Problem requirements
Repeat all the data exactly, and where a record holds a picture, leave that picture out.

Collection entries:
.....

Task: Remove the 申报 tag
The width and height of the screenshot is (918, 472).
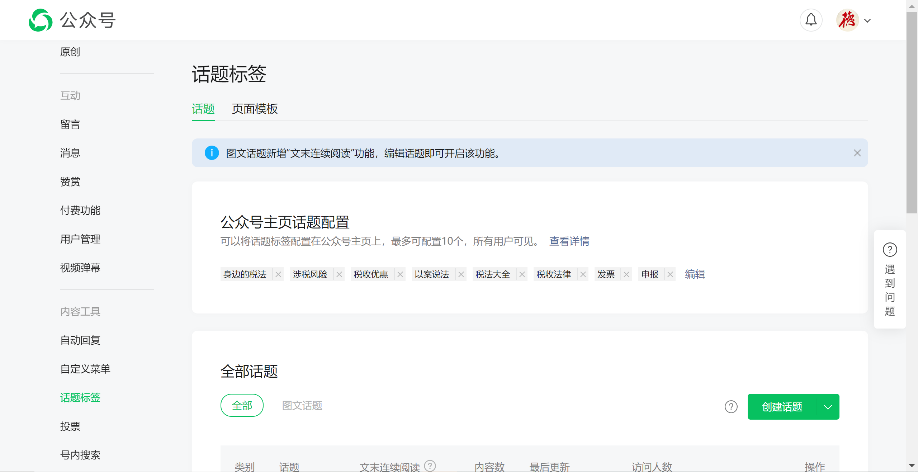Action: click(670, 274)
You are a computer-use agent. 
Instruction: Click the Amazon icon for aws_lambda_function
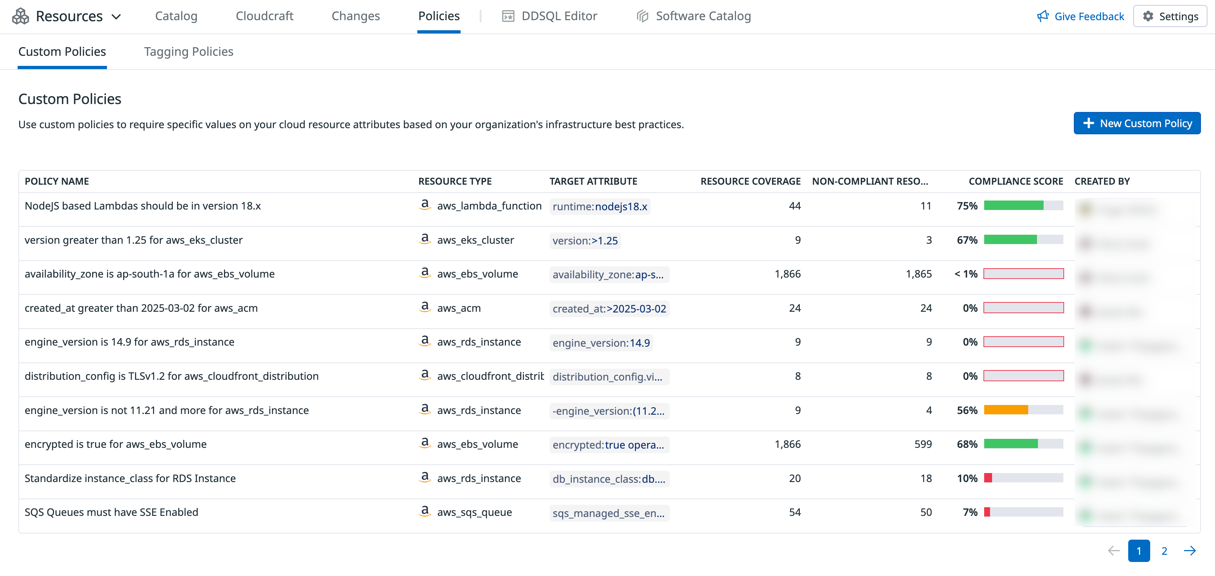(424, 205)
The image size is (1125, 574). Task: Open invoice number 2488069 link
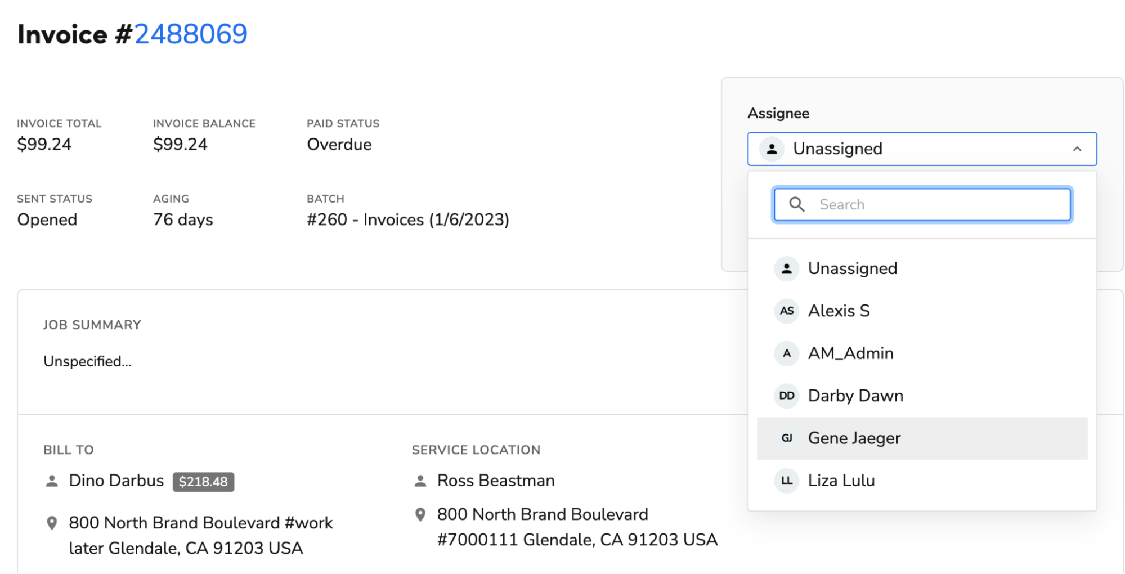pos(190,34)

.....

Solution to this problem
Task: Remove the 申报 tag
The width and height of the screenshot is (918, 472).
Action: click(670, 274)
You are a computer-use agent. 
Instruction: Click the Amazon icon for aws_lambda_function
(424, 205)
The image size is (1125, 574). Task: Open invoice number 2488069 link
pos(190,34)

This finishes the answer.